Cactus vs. Childhood Trauma: A Sacred Valley San Pedro Experience

So, I just got back from Peru...

...which was a first-time travel experience for me. It is now one of my favourite places on earth, or what I saw of it is (mainly the Sacred Valley). The retreat I was co-running with my wise and wonderful friend, Marta, included two full-day ceremonies working with a traditional South American plant medicine, San Pedro (Wachuma). I took part in both, plus a third a few days before the retreat started.

I'm not going to go into the ins and outs of what San Pedro is, how it works and whether you should try it (you can Google that stuff) but I will give a brief synopsis of my experience:
I WAS BLOWN AWAY.
I could leave it there, really, but I won't, because I want to say a little more about exactly what I mean by that. The thing is, I mean it almost literally; my sense of self was pulled apart and big chunks of it stared me back in the face, laughing, but kinda helpfully... 

My experience was not that unusual but it was deeply personal: in my first ceremony, I very viscerally released some long-held trauma from something that occurred when I was about nine years old. What did that look like? Over a period of about four hours, I witnessed (fully consciously) old, deep feelings of suspicion, anger, fear, distrust, distress, hurt and sadness manifest in my entire body as searing pain and a kind of delirious fever. Then, through the rest of the day, I lived through a torrential outflow of violent tears, abandoned wailing, vomiting, tremors to my core, jaw-wrenching yawns and slightly manic laughter. The whole while, my brain span me around in circles replaying thought patterns 9-year-old Kate came up with and subsequent behavioural choices in my work, my relationships and my self-patterning from the two decades since. It was -and I'm not just saying this- completely life-changing.

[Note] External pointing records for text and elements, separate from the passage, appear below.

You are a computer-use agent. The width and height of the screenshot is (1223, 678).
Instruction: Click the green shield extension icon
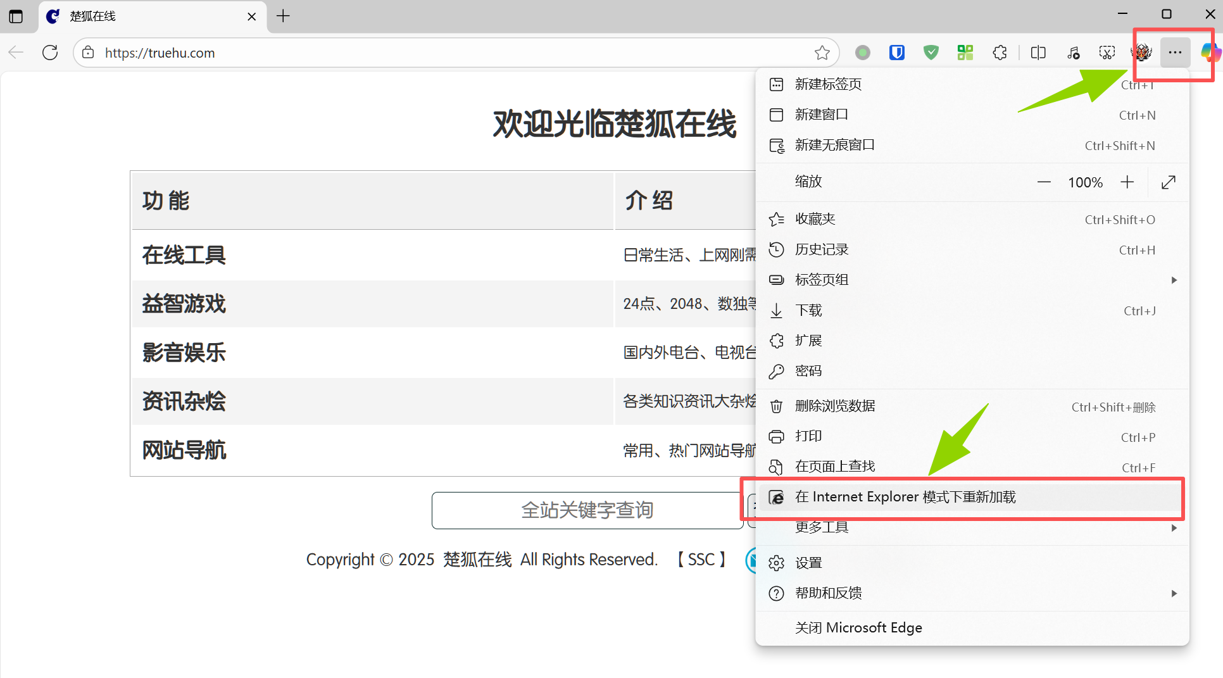[931, 53]
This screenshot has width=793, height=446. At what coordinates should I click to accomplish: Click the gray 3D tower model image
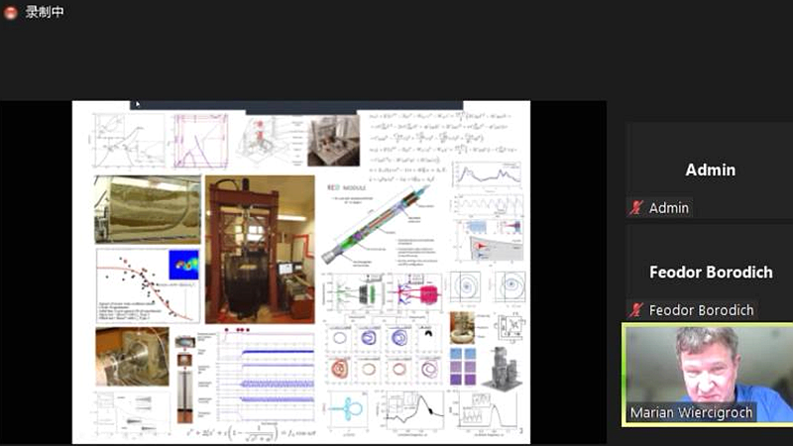pos(503,369)
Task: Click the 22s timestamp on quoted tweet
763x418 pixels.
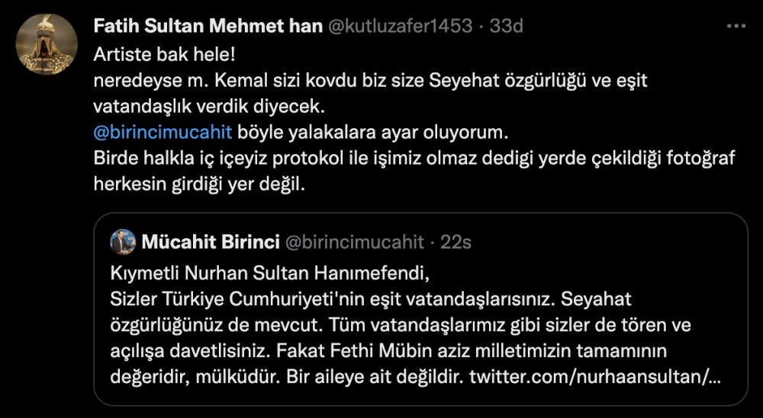Action: (x=456, y=243)
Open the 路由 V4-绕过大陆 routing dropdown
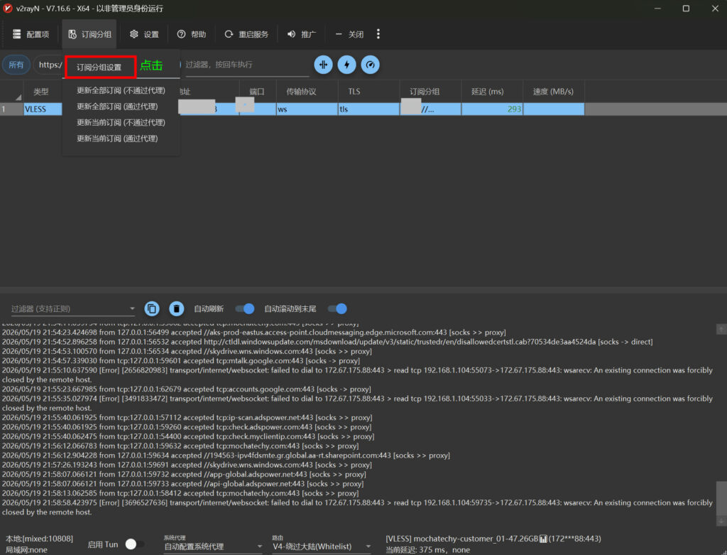This screenshot has height=555, width=727. coord(322,546)
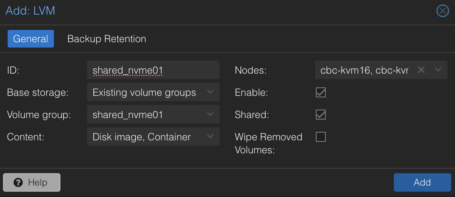This screenshot has width=455, height=197.
Task: Click the Volume group chevron arrow
Action: point(210,115)
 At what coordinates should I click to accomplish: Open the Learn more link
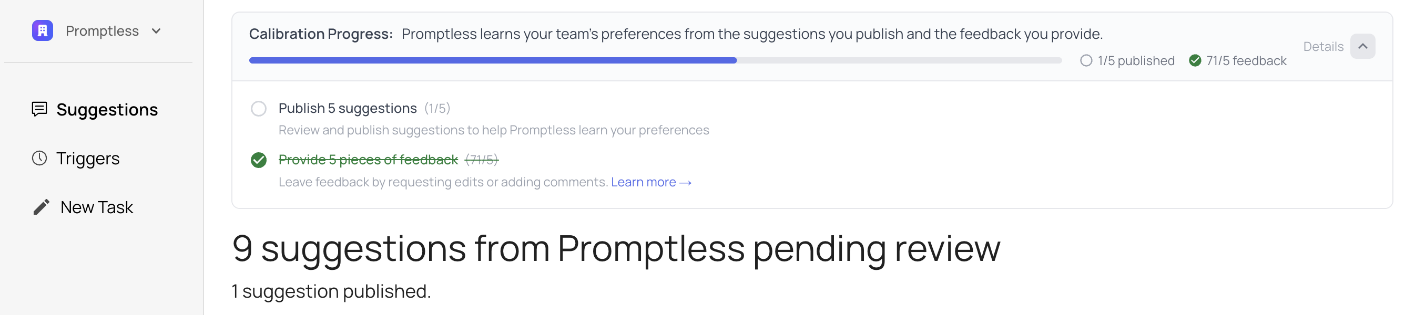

Afterwards, I felt exhausted (fair) but completely and utterly cleared  - physically, yes, fair; but also… emotionally; energetically. And I’ve felt that way since. That day I watched old, old stuck ideas of who I am in this world, what I deserve, what I want and what I have to do here on Earth just fall away, never to return. Speaking more plainly, I became aware that a certain incident in my childhood had brought me to believe that

A) my very strong gut instincts about other people are to be doubted, but also that
B) I shouldn’t fully trust those who love and support me because they will let me down and I will be devastated.

Those are the lessons 9-year-old Kate took from a way-more-complex family situation. Those lessons then infiltrated their way into Kate’s life values, self-worth and relationships ever since. Until now. Because now I see them so opaquely as what they are: concepts. And see that as concepts they are SO flimsy. And in their fragility they are dissolvable. And so now, every day, I am aware and able to keep on dissolving them if they arise out of habit.

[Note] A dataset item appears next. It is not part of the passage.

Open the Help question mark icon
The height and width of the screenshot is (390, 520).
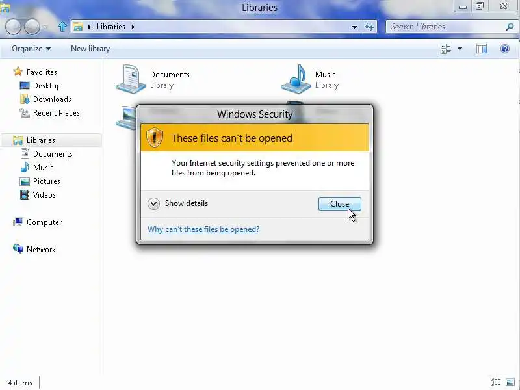pos(505,49)
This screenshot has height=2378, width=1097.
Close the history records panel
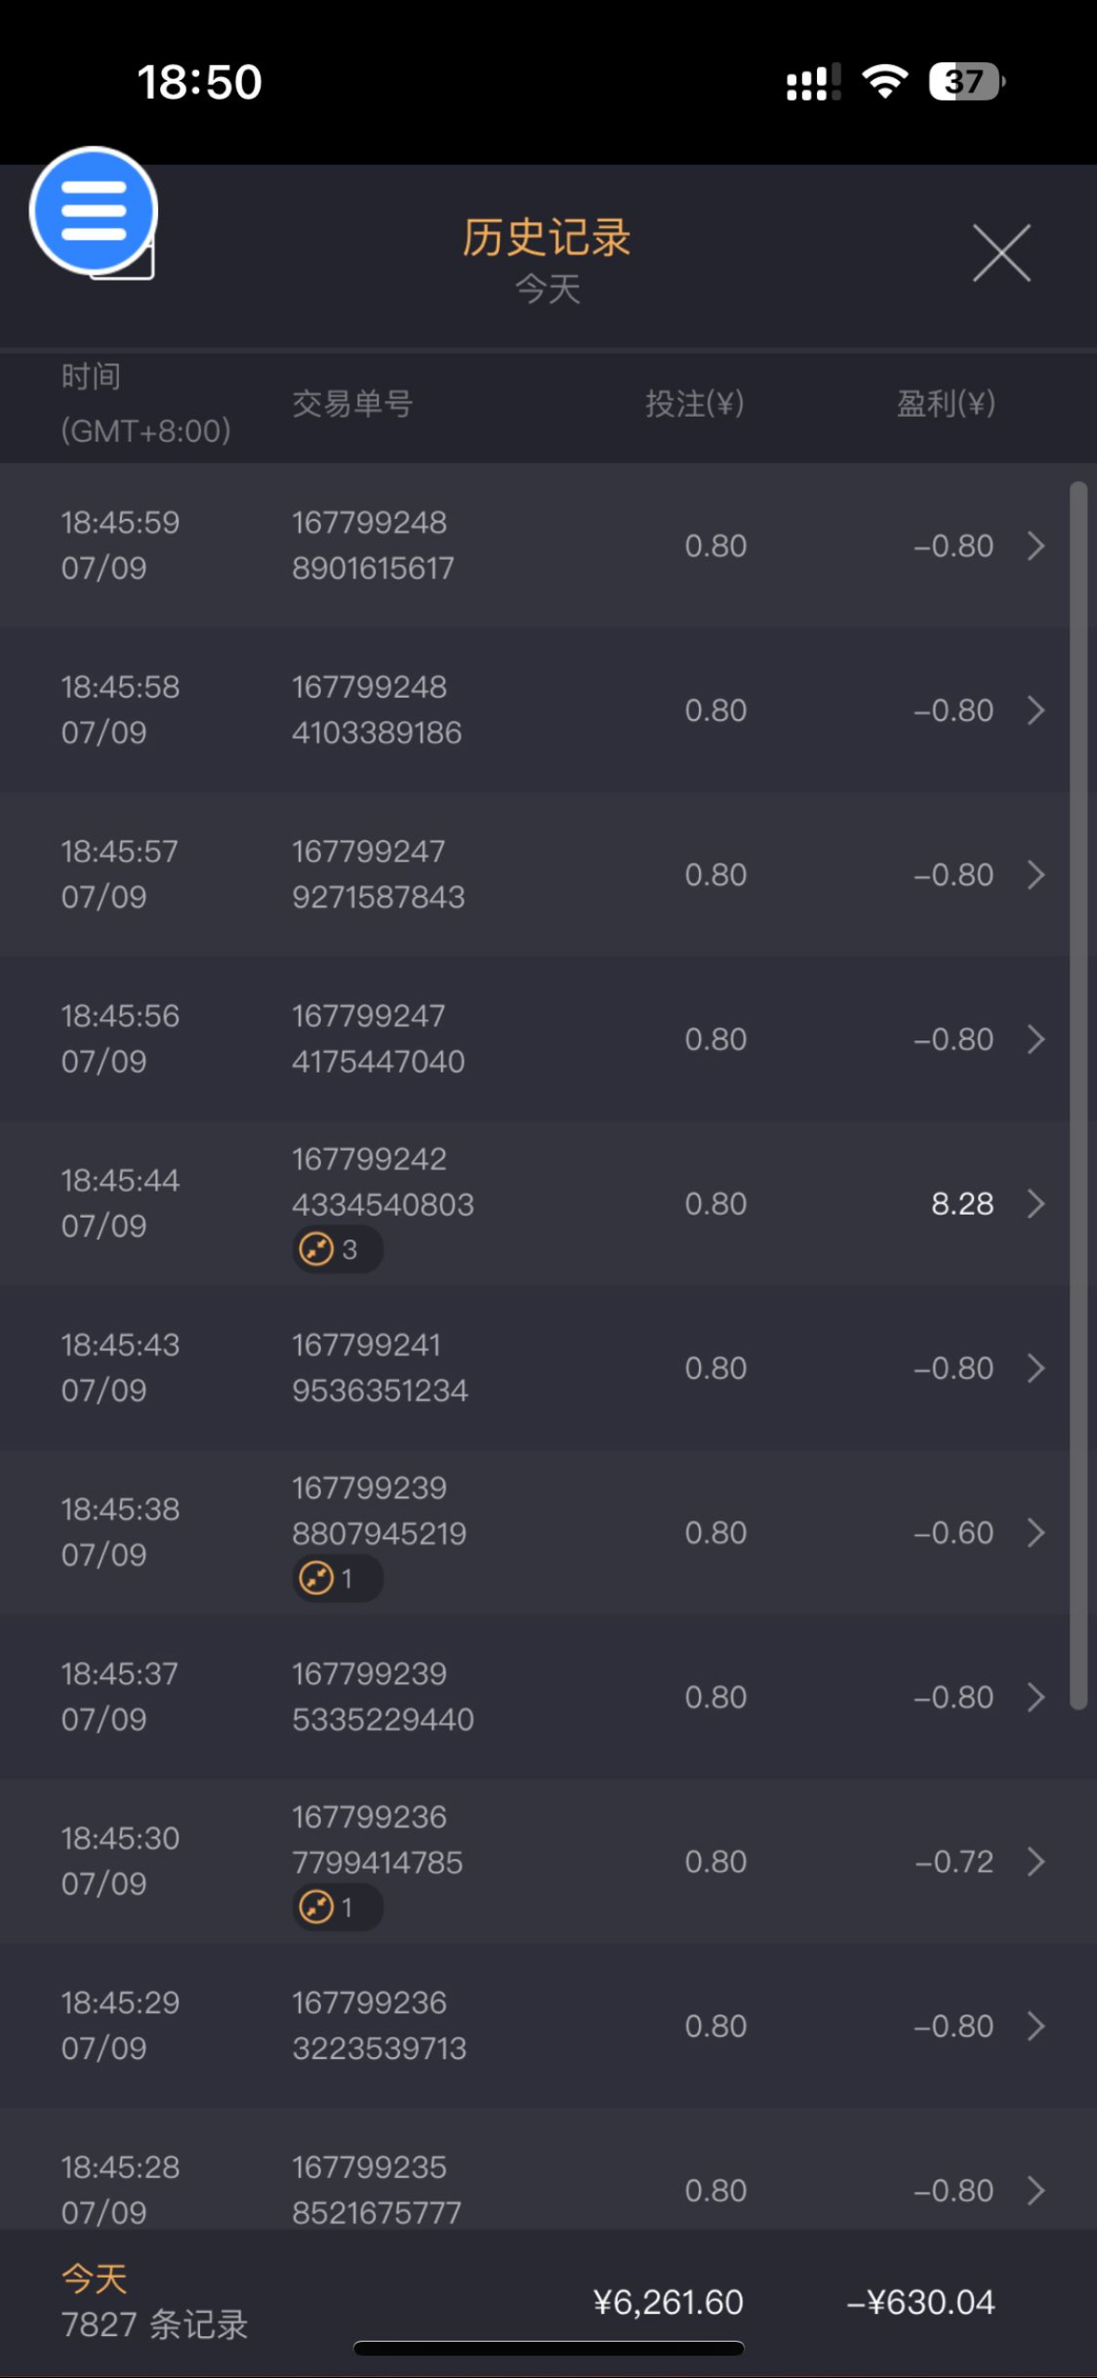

An approximate equivalent of 6 years of talk therapy in a day - that’s what my first San Pedro ceremony gave me. The following two ceremonies were a blissful reinstatement that that particular childhood memory, and all of its long-fermenting residue within my body, was gone. I felt -and still feel- love. I know, it’s cliche. But cliches are cliches for a reason and all that. I feel love for myself, I feel love for others, I feel appreciative of life (all of it) and, really quite cute: I know to my depths that I’m going to fall deeply in love soon. Yet I feel in no rush and I have no idea who it will be with. Isn’t that interesting?

Right now, I’m more in love with yoga than ever because I have been shown (personally; kinda brutally) the terrible potency of trauma held in our bodies, and so I cannot herald highly enough the things that help us discover and release it.